--- START ---

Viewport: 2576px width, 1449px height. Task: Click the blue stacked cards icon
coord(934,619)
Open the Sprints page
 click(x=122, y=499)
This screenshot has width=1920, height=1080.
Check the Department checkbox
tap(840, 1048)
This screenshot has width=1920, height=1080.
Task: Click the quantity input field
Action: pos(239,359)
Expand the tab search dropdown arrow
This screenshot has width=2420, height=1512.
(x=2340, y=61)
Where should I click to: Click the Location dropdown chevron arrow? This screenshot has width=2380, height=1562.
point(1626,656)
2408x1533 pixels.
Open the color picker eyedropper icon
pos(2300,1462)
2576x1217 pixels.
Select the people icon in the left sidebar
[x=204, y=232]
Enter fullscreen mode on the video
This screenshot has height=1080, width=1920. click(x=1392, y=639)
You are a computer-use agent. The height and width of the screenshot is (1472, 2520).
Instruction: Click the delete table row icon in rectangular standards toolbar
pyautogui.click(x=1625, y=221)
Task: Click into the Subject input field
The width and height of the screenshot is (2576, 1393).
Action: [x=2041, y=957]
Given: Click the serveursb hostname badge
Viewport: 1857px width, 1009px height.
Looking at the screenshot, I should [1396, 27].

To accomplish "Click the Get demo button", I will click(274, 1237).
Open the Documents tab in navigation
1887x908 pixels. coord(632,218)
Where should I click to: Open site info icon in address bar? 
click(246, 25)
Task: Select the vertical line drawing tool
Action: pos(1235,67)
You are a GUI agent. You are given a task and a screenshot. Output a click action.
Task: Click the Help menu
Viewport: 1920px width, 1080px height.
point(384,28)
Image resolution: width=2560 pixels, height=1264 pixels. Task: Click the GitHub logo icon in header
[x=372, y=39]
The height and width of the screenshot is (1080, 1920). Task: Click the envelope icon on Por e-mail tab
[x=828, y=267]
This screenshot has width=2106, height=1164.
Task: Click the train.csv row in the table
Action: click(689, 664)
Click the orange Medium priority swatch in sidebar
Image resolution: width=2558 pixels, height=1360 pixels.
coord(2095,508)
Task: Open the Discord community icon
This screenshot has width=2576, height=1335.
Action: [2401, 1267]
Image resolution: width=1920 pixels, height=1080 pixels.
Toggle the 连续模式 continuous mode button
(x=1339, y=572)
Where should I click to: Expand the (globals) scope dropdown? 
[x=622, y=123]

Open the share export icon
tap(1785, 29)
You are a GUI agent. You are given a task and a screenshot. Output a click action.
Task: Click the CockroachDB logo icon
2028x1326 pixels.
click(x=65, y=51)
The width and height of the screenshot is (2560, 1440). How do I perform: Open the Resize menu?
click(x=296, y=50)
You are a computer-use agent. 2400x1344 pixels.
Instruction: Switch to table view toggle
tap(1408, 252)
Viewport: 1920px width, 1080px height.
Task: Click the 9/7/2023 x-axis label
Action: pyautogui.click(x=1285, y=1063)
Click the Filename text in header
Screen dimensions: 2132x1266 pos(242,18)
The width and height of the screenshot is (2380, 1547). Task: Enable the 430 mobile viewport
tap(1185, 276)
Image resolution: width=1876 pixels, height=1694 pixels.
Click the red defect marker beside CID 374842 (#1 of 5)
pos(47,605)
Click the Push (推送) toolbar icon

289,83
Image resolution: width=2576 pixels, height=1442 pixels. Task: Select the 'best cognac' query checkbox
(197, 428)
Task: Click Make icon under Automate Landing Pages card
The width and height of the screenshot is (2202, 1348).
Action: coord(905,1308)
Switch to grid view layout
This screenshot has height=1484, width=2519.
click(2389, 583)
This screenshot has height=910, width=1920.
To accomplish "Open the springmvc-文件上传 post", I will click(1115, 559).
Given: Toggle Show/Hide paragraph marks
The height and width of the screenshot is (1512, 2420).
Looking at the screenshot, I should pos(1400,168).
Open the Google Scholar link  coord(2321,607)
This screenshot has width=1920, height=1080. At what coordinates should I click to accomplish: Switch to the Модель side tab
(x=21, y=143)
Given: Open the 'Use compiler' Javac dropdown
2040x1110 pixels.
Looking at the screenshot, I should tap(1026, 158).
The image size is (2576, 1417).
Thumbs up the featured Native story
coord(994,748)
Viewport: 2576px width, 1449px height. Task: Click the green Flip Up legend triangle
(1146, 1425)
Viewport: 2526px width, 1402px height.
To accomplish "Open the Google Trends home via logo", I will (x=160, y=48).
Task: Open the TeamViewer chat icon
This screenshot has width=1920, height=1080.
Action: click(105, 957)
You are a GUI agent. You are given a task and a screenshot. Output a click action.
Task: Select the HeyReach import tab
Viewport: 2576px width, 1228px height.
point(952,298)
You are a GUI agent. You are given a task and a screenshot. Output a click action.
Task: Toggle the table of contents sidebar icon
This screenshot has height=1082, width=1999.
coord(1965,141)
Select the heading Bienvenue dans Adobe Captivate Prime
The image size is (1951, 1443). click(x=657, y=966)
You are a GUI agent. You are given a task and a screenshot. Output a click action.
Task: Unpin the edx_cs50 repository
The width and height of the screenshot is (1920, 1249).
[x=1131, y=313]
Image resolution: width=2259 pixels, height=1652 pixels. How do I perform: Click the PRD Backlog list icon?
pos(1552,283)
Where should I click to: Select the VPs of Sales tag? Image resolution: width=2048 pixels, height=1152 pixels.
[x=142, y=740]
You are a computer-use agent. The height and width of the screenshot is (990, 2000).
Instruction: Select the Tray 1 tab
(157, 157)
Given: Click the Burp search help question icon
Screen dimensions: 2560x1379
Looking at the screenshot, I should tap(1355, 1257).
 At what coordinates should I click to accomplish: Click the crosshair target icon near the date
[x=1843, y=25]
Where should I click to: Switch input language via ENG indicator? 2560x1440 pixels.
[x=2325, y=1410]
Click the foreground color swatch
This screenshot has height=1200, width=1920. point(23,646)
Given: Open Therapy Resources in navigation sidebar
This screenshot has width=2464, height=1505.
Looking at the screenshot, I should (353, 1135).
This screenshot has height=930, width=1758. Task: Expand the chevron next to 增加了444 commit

--- END ---

* _Required action_
Retype the data in full, and keep every line identical to the original.

* _Written solution_
Viewport: 2576px width, 1449px height. Task: Click the blue stacked cards icon
coord(934,619)
Open the Sprints page
 click(x=122, y=499)
This screenshot has width=1920, height=1080.
Check the Department checkbox
tap(840, 1048)
This screenshot has width=1920, height=1080.
Task: Click the quantity input field
Action: pos(239,359)
Expand the tab search dropdown arrow
This screenshot has width=2420, height=1512.
(x=2340, y=61)
Where should I click to: Click the Location dropdown chevron arrow? This screenshot has width=2380, height=1562.
point(1626,656)
2408x1533 pixels.
Open the color picker eyedropper icon
pos(2300,1462)
2576x1217 pixels.
Select the people icon in the left sidebar
[x=204, y=232]
Enter fullscreen mode on the video
This screenshot has height=1080, width=1920. click(x=1392, y=639)
You are a computer-use agent. The height and width of the screenshot is (1472, 2520).
Instruction: Click the delete table row icon in rectangular standards toolbar
pyautogui.click(x=1625, y=221)
Task: Click into the Subject input field
The width and height of the screenshot is (2576, 1393).
Action: [x=2041, y=957]
Given: Click the serveursb hostname badge
Viewport: 1857px width, 1009px height.
Looking at the screenshot, I should [1396, 27].

To accomplish "Click the Get demo button", I will click(274, 1237).
Open the Documents tab in navigation
1887x908 pixels. coord(632,218)
Where should I click to: Open site info icon in address bar? 
click(246, 25)
Task: Select the vertical line drawing tool
Action: pos(1235,67)
You are a GUI agent. You are given a task and a screenshot. Output a click action.
Task: Click the Help menu
Viewport: 1920px width, 1080px height.
point(384,28)
Image resolution: width=2560 pixels, height=1264 pixels. Task: Click the GitHub logo icon in header
[x=372, y=39]
The height and width of the screenshot is (1080, 1920). Task: Click the envelope icon on Por e-mail tab
[x=828, y=267]
This screenshot has width=2106, height=1164.
Task: Click the train.csv row in the table
Action: click(689, 664)
Click the orange Medium priority swatch in sidebar
Image resolution: width=2558 pixels, height=1360 pixels.
coord(2095,508)
Task: Open the Discord community icon
This screenshot has width=2576, height=1335.
Action: [2401, 1267]
Image resolution: width=1920 pixels, height=1080 pixels.
Toggle the 连续模式 continuous mode button
(x=1339, y=572)
Where should I click to: Expand the (globals) scope dropdown? 
[x=622, y=123]

Open the share export icon
tap(1785, 29)
You are a GUI agent. You are given a task and a screenshot. Output a click action.
Task: Click the CockroachDB logo icon
2028x1326 pixels.
click(x=65, y=51)
The width and height of the screenshot is (2560, 1440). How do I perform: Open the Resize menu?
click(x=296, y=50)
You are a computer-use agent. 2400x1344 pixels.
Instruction: Switch to table view toggle
tap(1408, 252)
Viewport: 1920px width, 1080px height.
Task: Click the 9/7/2023 x-axis label
Action: pyautogui.click(x=1285, y=1063)
Click the Filename text in header
Screen dimensions: 2132x1266 pos(242,18)
The width and height of the screenshot is (2380, 1547). Task: Enable the 430 mobile viewport
tap(1185, 276)
Image resolution: width=1876 pixels, height=1694 pixels.
Click the red defect marker beside CID 374842 (#1 of 5)
pos(47,605)
Click the Push (推送) toolbar icon

289,83
Image resolution: width=2576 pixels, height=1442 pixels. Task: Select the 'best cognac' query checkbox
(197, 428)
Task: Click Make icon under Automate Landing Pages card
The width and height of the screenshot is (2202, 1348).
Action: coord(905,1308)
Switch to grid view layout
This screenshot has height=1484, width=2519.
click(2389, 583)
This screenshot has height=910, width=1920.
To accomplish "Open the springmvc-文件上传 post", I will click(1115, 559).
Given: Toggle Show/Hide paragraph marks
The height and width of the screenshot is (1512, 2420).
Looking at the screenshot, I should pos(1400,168).
Open the Google Scholar link  coord(2321,607)
This screenshot has width=1920, height=1080. At what coordinates should I click to accomplish: Switch to the Модель side tab
(x=21, y=143)
Given: Open the 'Use compiler' Javac dropdown
2040x1110 pixels.
Looking at the screenshot, I should tap(1026, 158).
The image size is (2576, 1417).
Thumbs up the featured Native story
coord(994,748)
Viewport: 2576px width, 1449px height. Task: Click the green Flip Up legend triangle
(1146, 1425)
Viewport: 2526px width, 1402px height.
To accomplish "Open the Google Trends home via logo", I will (x=160, y=48).
Task: Open the TeamViewer chat icon
This screenshot has width=1920, height=1080.
Action: click(105, 957)
You are a GUI agent. You are given a task and a screenshot. Output a click action.
Task: Select the HeyReach import tab
Viewport: 2576px width, 1228px height.
point(952,298)
You are a GUI agent. You are given a task and a screenshot. Output a click action.
Task: Toggle the table of contents sidebar icon
This screenshot has height=1082, width=1999.
coord(1965,141)
Select the heading Bienvenue dans Adobe Captivate Prime
The image size is (1951, 1443). click(x=657, y=966)
You are a GUI agent. You are given a task and a screenshot. Output a click action.
Task: Unpin the edx_cs50 repository
The width and height of the screenshot is (1920, 1249).
[x=1131, y=313]
Image resolution: width=2259 pixels, height=1652 pixels. How do I perform: Click the PRD Backlog list icon?
pos(1552,283)
Where should I click to: Select the VPs of Sales tag? Image resolution: width=2048 pixels, height=1152 pixels.
[x=142, y=740]
You are a computer-use agent. The height and width of the screenshot is (990, 2000).
Instruction: Select the Tray 1 tab
(157, 157)
Given: Click the Burp search help question icon
Screen dimensions: 2560x1379
Looking at the screenshot, I should tap(1355, 1257).
 At what coordinates should I click to accomplish: Click the crosshair target icon near the date
[x=1843, y=25]
Where should I click to: Switch input language via ENG indicator? 2560x1440 pixels.
[x=2325, y=1410]
Click the foreground color swatch
This screenshot has height=1200, width=1920. point(23,646)
Given: Open Therapy Resources in navigation sidebar
This screenshot has width=2464, height=1505.
Looking at the screenshot, I should (353, 1135).
This screenshot has height=930, width=1758. Task: Expand the chevron next to 增加了444 commit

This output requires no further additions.